Новый Мир ( № 10 2005)
Шрифт:
Встреча эта — о ней Вяземский потрясенно вспомнит и через 45 лет — происходила как раз на квартире Пушкина “в трактире Демута”. Возможно, в ту ночь и шел один из разговоров о временах, “Когда народы, распри позабыв, / В великую семью соединятся”.
Извержение вулкана — одна из тем, предложенных Импровизатору: “Последний день Помпеи”; стало быть, тоже в своем роде “ключевая” (слово Ахматовой) для тайного “подтекста” повести.

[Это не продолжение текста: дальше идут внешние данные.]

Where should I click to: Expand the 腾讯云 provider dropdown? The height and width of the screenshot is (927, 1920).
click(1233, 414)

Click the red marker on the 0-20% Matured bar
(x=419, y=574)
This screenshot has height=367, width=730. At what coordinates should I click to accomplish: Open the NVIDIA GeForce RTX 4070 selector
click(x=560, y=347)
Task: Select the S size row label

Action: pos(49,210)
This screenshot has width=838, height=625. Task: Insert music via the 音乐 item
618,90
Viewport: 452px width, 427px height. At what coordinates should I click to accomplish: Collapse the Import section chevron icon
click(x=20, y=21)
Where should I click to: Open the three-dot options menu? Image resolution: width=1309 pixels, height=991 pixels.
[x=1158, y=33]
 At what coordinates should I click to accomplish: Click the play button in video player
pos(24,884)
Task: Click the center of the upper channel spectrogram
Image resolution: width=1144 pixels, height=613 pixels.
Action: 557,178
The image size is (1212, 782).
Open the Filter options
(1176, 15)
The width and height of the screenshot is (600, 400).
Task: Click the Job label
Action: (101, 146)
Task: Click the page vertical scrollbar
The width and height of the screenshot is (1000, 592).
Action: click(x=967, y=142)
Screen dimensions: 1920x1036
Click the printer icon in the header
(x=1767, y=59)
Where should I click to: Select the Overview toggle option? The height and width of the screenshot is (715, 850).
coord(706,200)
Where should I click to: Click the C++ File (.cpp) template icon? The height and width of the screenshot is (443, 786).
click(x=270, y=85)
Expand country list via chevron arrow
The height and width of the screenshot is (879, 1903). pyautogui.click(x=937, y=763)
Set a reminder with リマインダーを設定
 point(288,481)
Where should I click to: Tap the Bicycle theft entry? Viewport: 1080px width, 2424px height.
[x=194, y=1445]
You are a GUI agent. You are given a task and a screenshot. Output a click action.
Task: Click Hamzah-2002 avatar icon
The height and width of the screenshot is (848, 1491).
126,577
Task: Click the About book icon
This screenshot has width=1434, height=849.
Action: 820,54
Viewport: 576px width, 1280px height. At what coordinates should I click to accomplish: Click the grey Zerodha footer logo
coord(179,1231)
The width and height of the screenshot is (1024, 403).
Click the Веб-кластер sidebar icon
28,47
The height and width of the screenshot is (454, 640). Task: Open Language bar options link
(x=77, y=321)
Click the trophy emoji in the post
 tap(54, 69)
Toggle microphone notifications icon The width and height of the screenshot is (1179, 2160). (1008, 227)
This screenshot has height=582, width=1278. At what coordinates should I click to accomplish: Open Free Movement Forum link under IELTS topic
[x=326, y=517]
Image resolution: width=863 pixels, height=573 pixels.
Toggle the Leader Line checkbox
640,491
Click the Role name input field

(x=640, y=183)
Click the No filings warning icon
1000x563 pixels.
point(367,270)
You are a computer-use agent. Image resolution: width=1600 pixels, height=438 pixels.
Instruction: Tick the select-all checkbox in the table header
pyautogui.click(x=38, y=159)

Возвращаясь к стихотворному “ответу” Пушкина, заметим, что даже в черновом варианте часть “обличительная” хоть и отчаянно резка, однако не занимает большого места: доминирует тема друга, гения, поэта, “пророка” с “вдохновенной”, “прекрасной”, “измученной” душой. Казалось бы — прекрасно; но все же первая из этих позиций никуда не исчезает: она объединяется со второю в мольбе: “И молим Бога...”, “Боже! освяти в нем сердце...”, “О Боже! возврати Твой мир...”, как будто речь идет
Стихи, как уже сказано, начали писаться в апреле 1834 года, Пушкин набросал строки об “изгое” и вражде двух “племен” — и оставил листок. Через некоторое время вернулся к замыслу и набросал названный черновой вариант с множеством поправок. И снова отложил листок, остановившись на той самой мольбе. Дальше стихи не шли.
11
Вскоре писатель М. Загоскин, бывший тогда директором московских императорских театров, получил от Пушкина рекомендательное письмо: “Обращаюсь к вам с важным делом. Г-н Александр, очень замечательное лицо (или даже лица), собирается в Москву и предлагает вам следующие условия: доход за представления пополам с дирекцией <...> и бенефис. Удостойте меня ответом и потешьте матушку Москву”. Датировано письмо 9 июля 1834 года.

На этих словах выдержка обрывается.